What appears to be happening is that opengamma and maygard use the same calculations for BS and BAW. The results from jquantlib, javaquant, and online calculators are consistent with each other across the BS, BAW, and binomial methods, as well as in one case verified against textbook examples. Therefore I am inclined to conclude that opengamma’s and maygard’s calculations are incorrect.

A question for the developers of this class: did you derive the method from the original Bjerksund and Stensland paper, or take it from maygard or the Barker book? Frankly, I suspect that the method and code from the book may be wrong. I myself do not have the skills to verify the methods against the original paper, especially since not one of the four source codes contains even a word of documentation explaining their translation from formulas to code. But I’ve heard that Java is self-documenting (;/.

I’d appreciate hearing back your thoughts on this analysis. Or if you think the model is correct, please show me the flaw in my programming or thinking.

The second problem with BjerksundStenslandModel is that the price function fails with an uncaught exception when sigma==0. Simply edit the code line from the example above:
Double tv = model.price(196.25, 185, .03, 0, .25924, 0.0, true);

The problem is division by zero in method getCallPrice:
final double y = 0.5 - b / sigmaSq;

A volatility of zero is entirely valid: it’s the intrinsic value of the option, 11.25 in this example. The model correctly approaches 11.25 as sigma->0.0, just try .0001 for sigma. The issue is that the method blows up at 0.0.

The problem with the above bug is when you use the GenericImpliedVolatiltySolver with price. The root search correctly sends volatility 0.0 to the pricing function, causing it to fail.

In this case, I substituted price for getPriceAndVega, in an attempt to gain some efficiency. But the original pricing function, getPriceAndVega, also blows up at sigma==0, most likely for the same mathematical reasons that price does. Then the solver falls back to a bisection method which also fails. Try it (code above).

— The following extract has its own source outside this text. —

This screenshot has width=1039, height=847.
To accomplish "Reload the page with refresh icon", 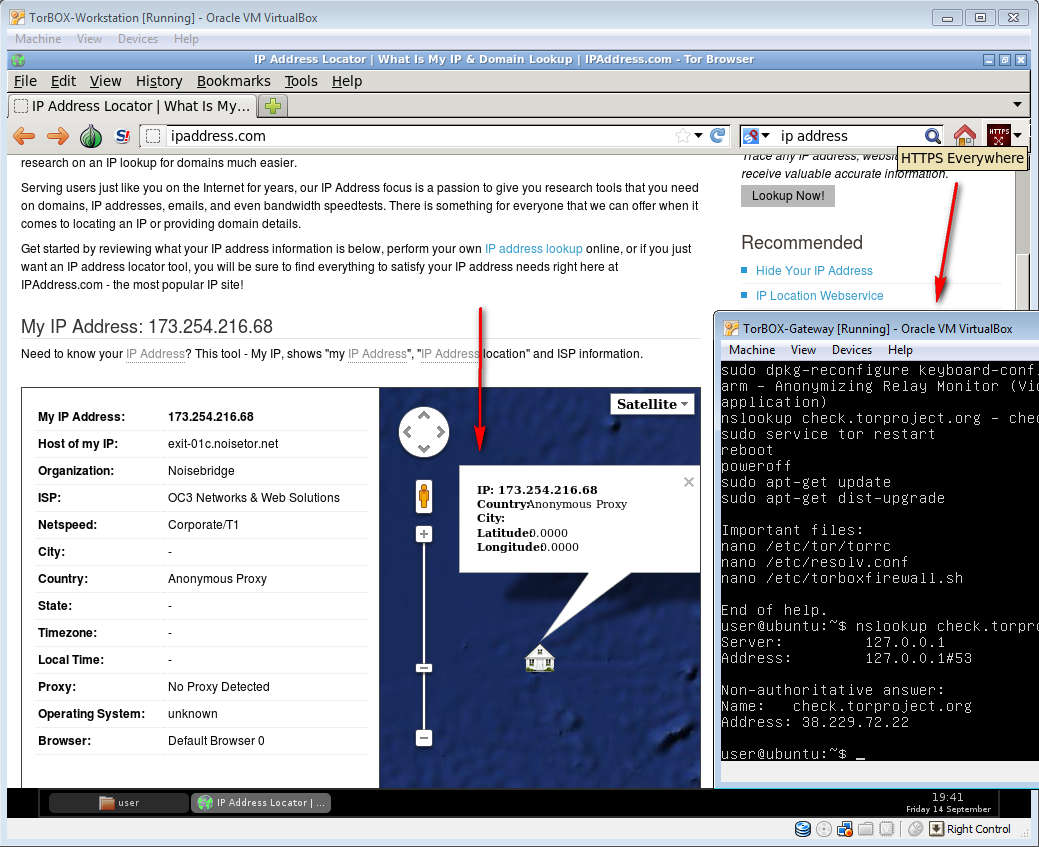I will click(717, 136).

BTW, there is a valid IV of 0.193, which can be found by a manual root search. I did try altering the price method so that when sigma==0, it is set to .001. This converts price to a continuous function over all its proper domain, and allows the root to be found. However, that’s an egregious hack that I would never offer as a solution. The mathematical formula cited in the class also blows up at sigma==0, so I think you will need a correct mathematical solution for that case. It’s beyond my skills to derive one.

Thanks for taking the time to look at these claims, and looking forward to comments or solutions.

Doug

#2

Doug,

The formulae were taken from “The Complete Guide to Option Pricing Formulas” by Espen Gaarder Haug, and are given in the Jaradocs (in Latex)

These are the parameters for the price method:

s0 The spot
k The strike
r The risk-free rate
b The cost-of-carry
t The time-to-expiry
sigma The volatility
isCall true for calls

If the (dividend) yield is zero, the cost-of-carry should equal the risk-free rate. With this adjustment I get a value of 14.475998 - this is equal to the European price, since there is no advantage in early excising an America call with zero yield.

I agree with your zero volatility point, and a Jira has been filed here

Regards,
Richard

#3

Richard,

Thanks for your reply. You are saying then that the risk free rate should be included in b, as in:
model.price(196.25, 185, .03, .03, .25924, 0.16, true) for the example.

I was interpreting b (cost of carry) as the effective dividend rate only. Thanks for clarifying.